During Tuesday's meeting, an indigenous leader named Saw declared that the government is selling off the forest and putting at grave risk the ancestral knowledge of native people, "Everything is just business now. You (the government) don't talk to anyone. That is not happening only with indigenous peoples – you don't listen to anyone. You do what you want to regardless, and that is not good."

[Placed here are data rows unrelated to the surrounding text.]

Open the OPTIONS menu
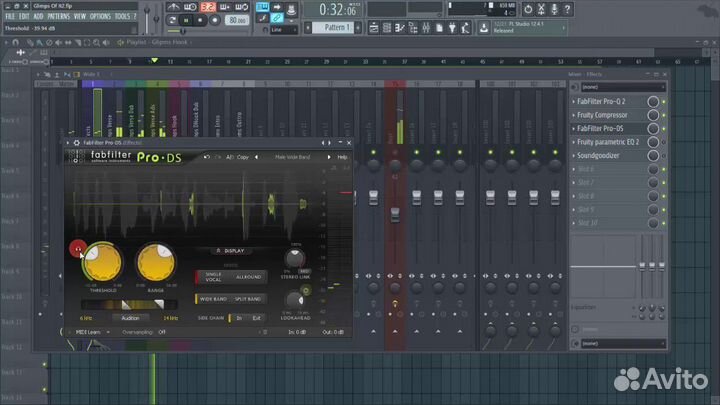Screen dimensions: 720x405 (101, 16)
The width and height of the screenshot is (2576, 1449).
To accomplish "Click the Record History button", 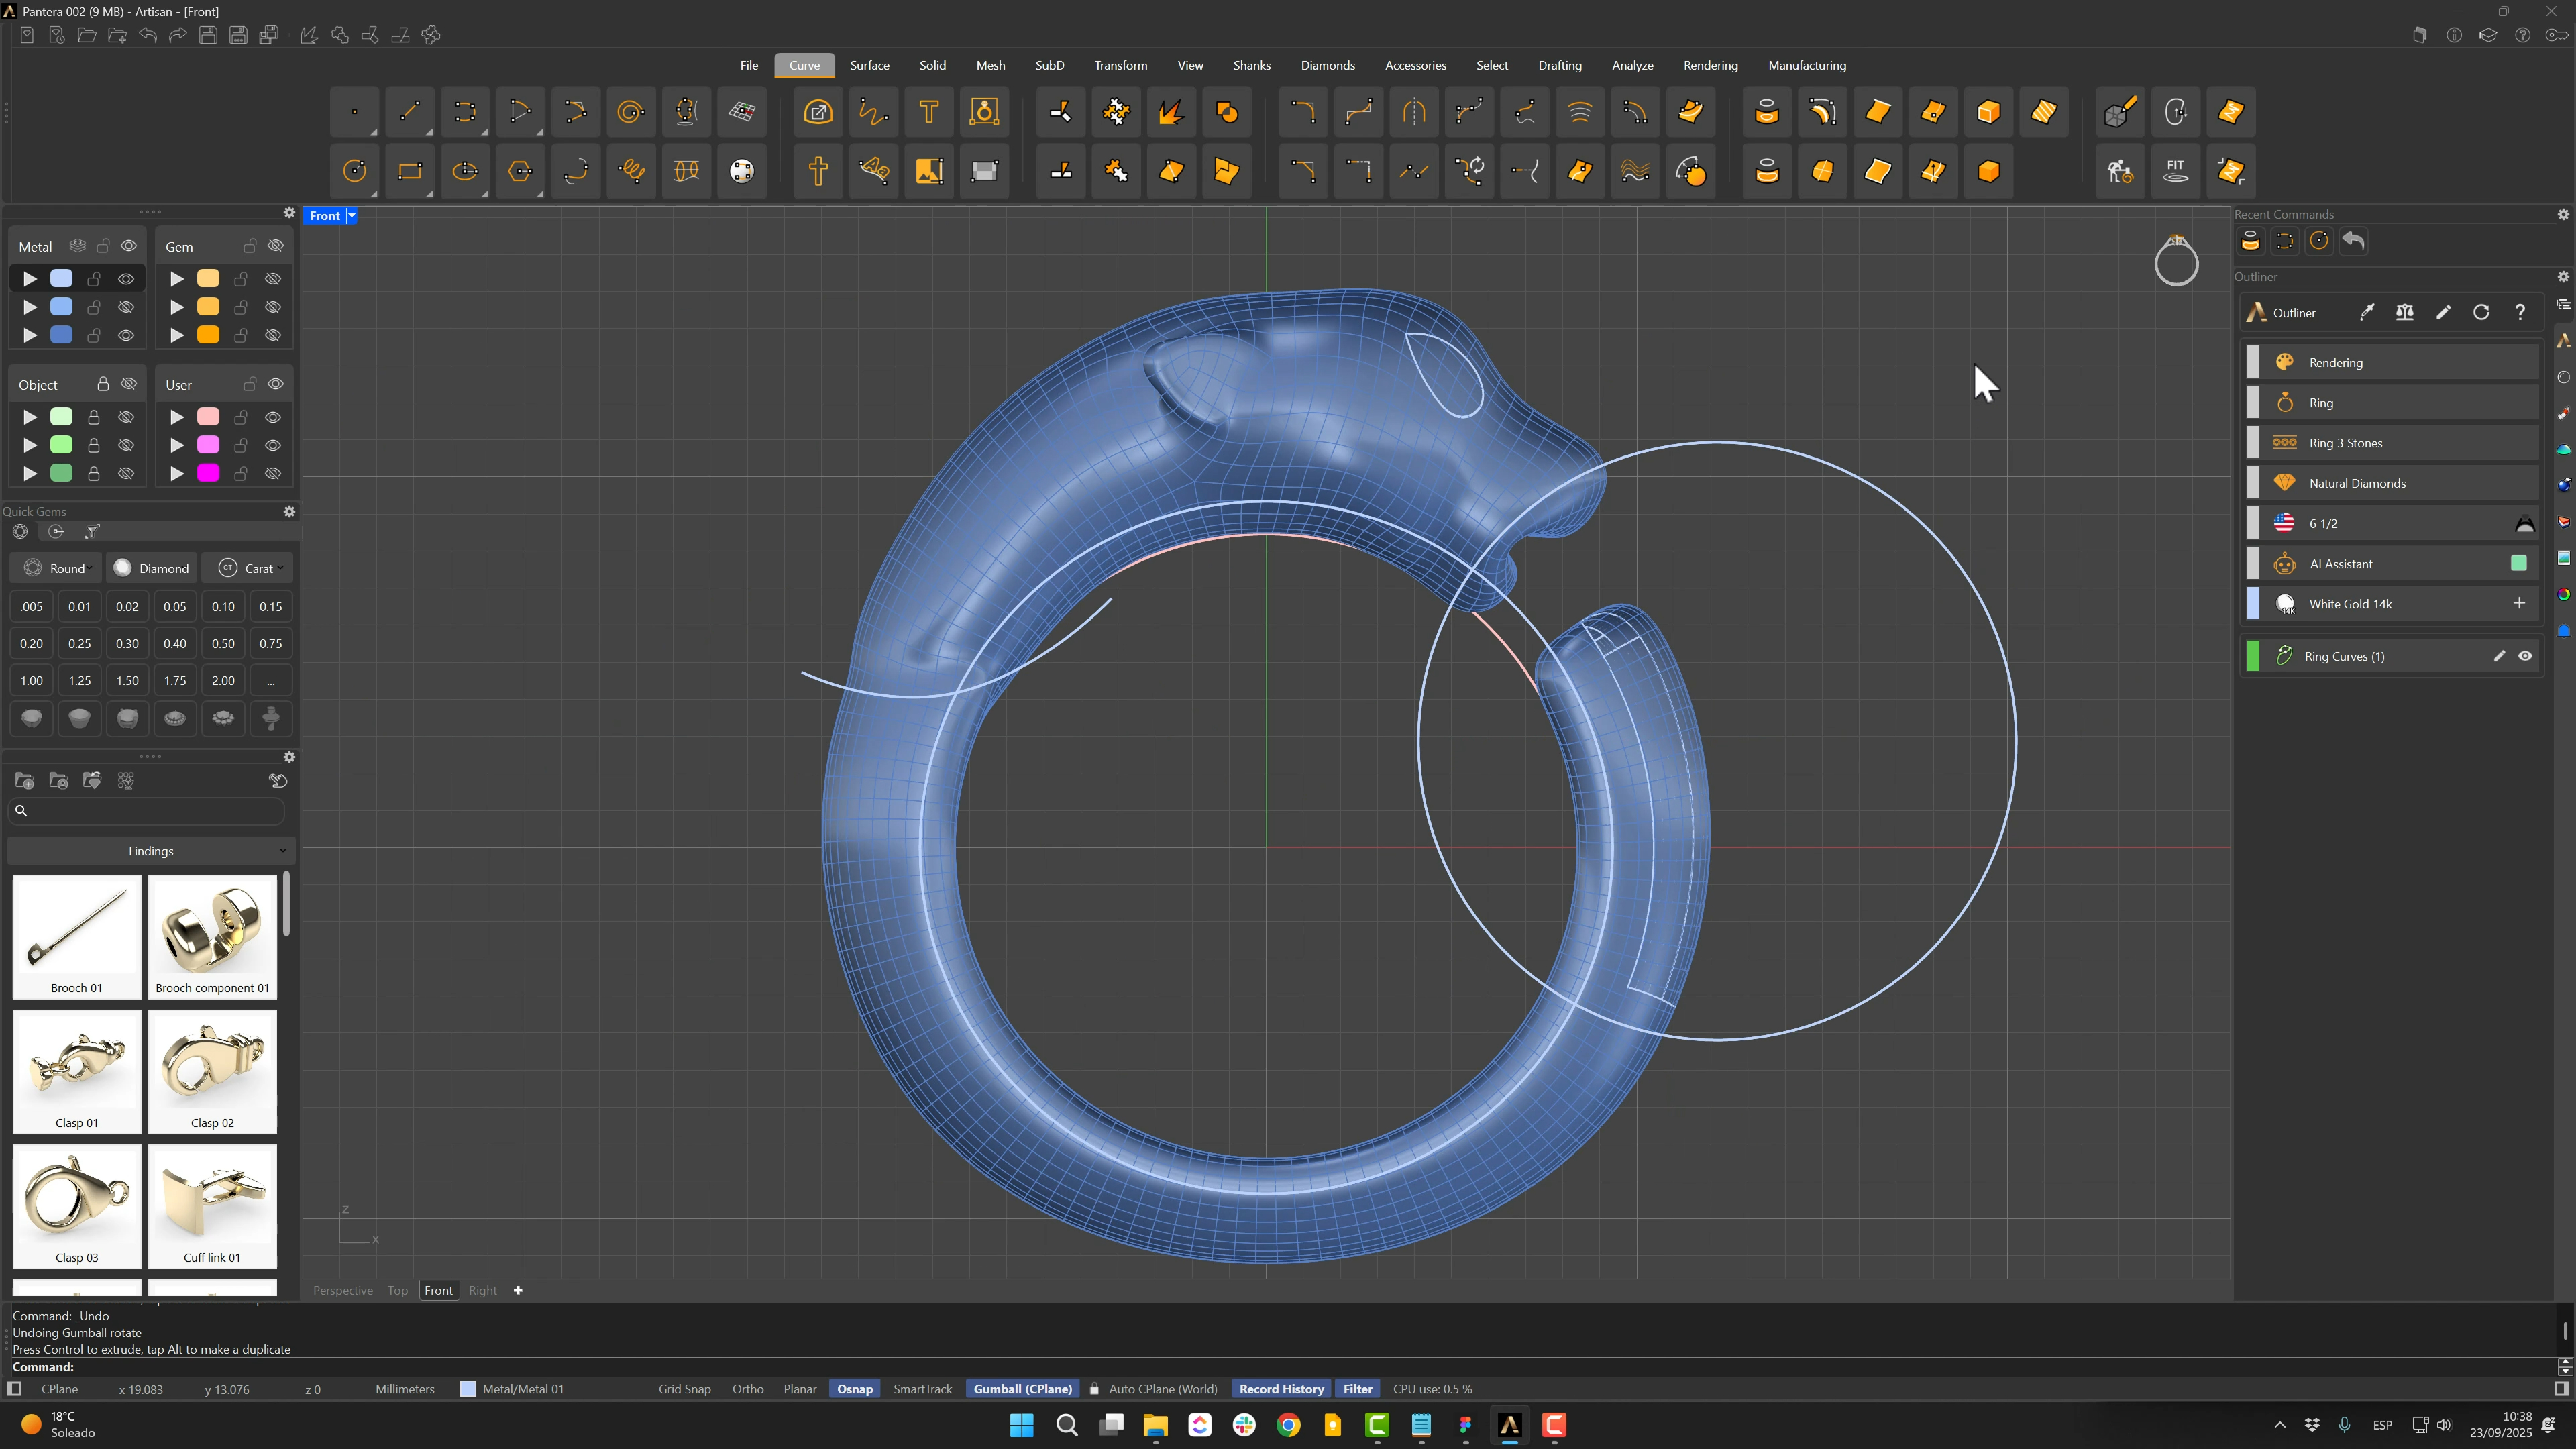I will 1281,1389.
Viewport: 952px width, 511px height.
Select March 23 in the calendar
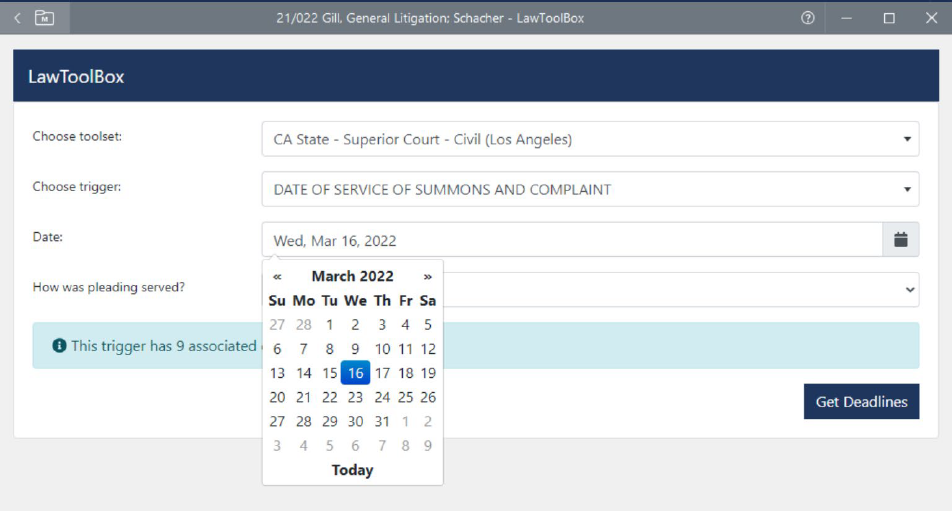[x=355, y=397]
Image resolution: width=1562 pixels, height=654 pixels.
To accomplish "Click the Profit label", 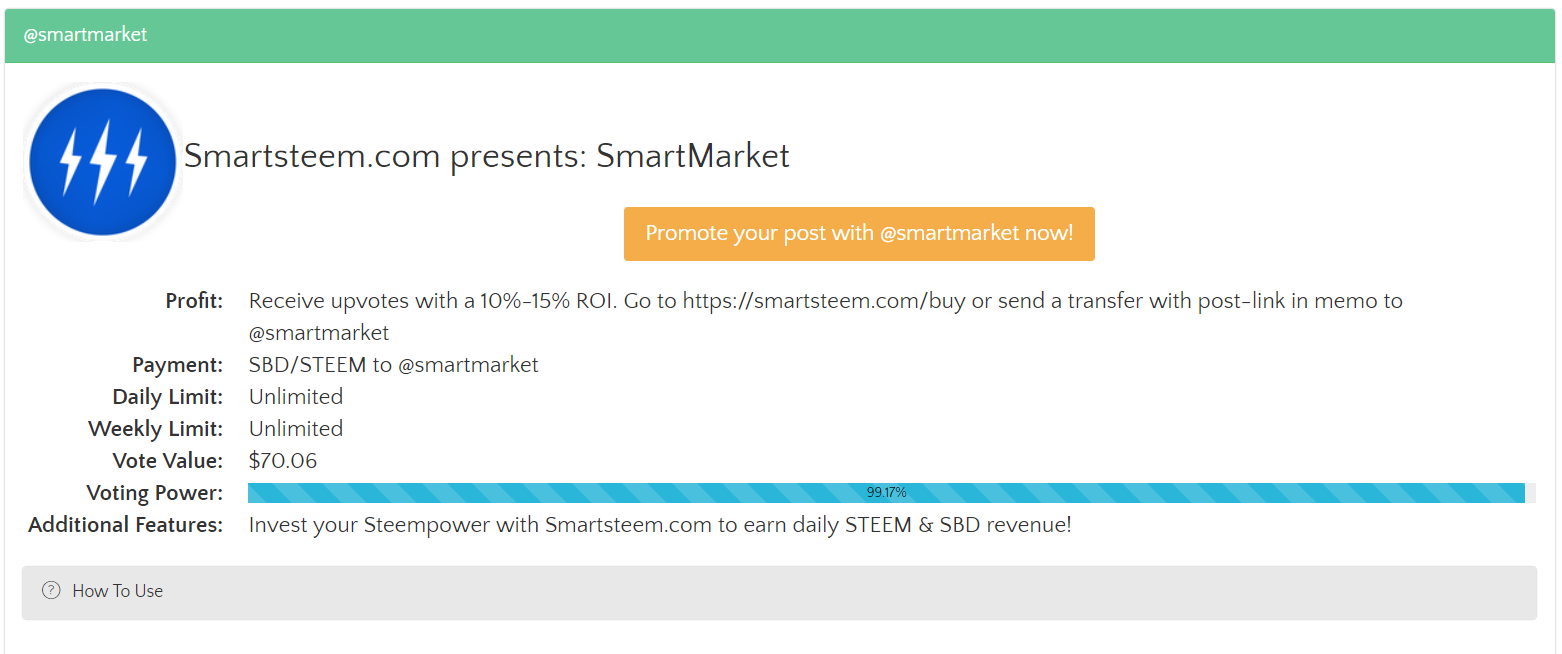I will point(194,301).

While the indigenous struggle to claim their rights, the Brazilian government is also paying a price for its inflexibility. On May 14th the widely read national newspaper Valor International published an article highlighting how indigenous and non-indigenous protests have delayed the works of Belo Monte by one year already. The article also states that overall project costs were underestimated and now surpass US $15 billion (roughly US $5.5 billion over initial projections). Protests in May cost an estimated US$85 million in cost overruns (assuming Valor International's estimate of US$5 million/day). The government continues to spend money on security for construction sites and meetings like the one that happened yesterday instead of financing sustainable projects that do not harm traditional people and the environment.

"The government is in violation of its constitution and international laws, by not respecting free prior and informed consent of indigenous peoples, nor conducting feasibility or cumulative impact studies prior to moving forward with plans to build mega dams in the Amazon," said Brent Millikan, the Brasilia-based Amazon Program Director for International Rivers. "The government is an outlaw, but trying to paint a picture that indigenous protestors are the outlaws."

The government proposed another meeting in 20 days in Tapajós, but there was no agreement to do so by the end of the meeting. With the belief and clear understanding that consultation is not only a formality, and that indigenous people should have the right to veto projects that impact their lands, communities and way of lives, all the groups in the meeting decided to stay in Brasilia and not leave until this situation has been resolved.

"Our fight has no end. The government needs to respect our rights and our constitution. They don't want to listen to indigenous people but we won't stop until they do," said indigenous leader Cândido Munduruku.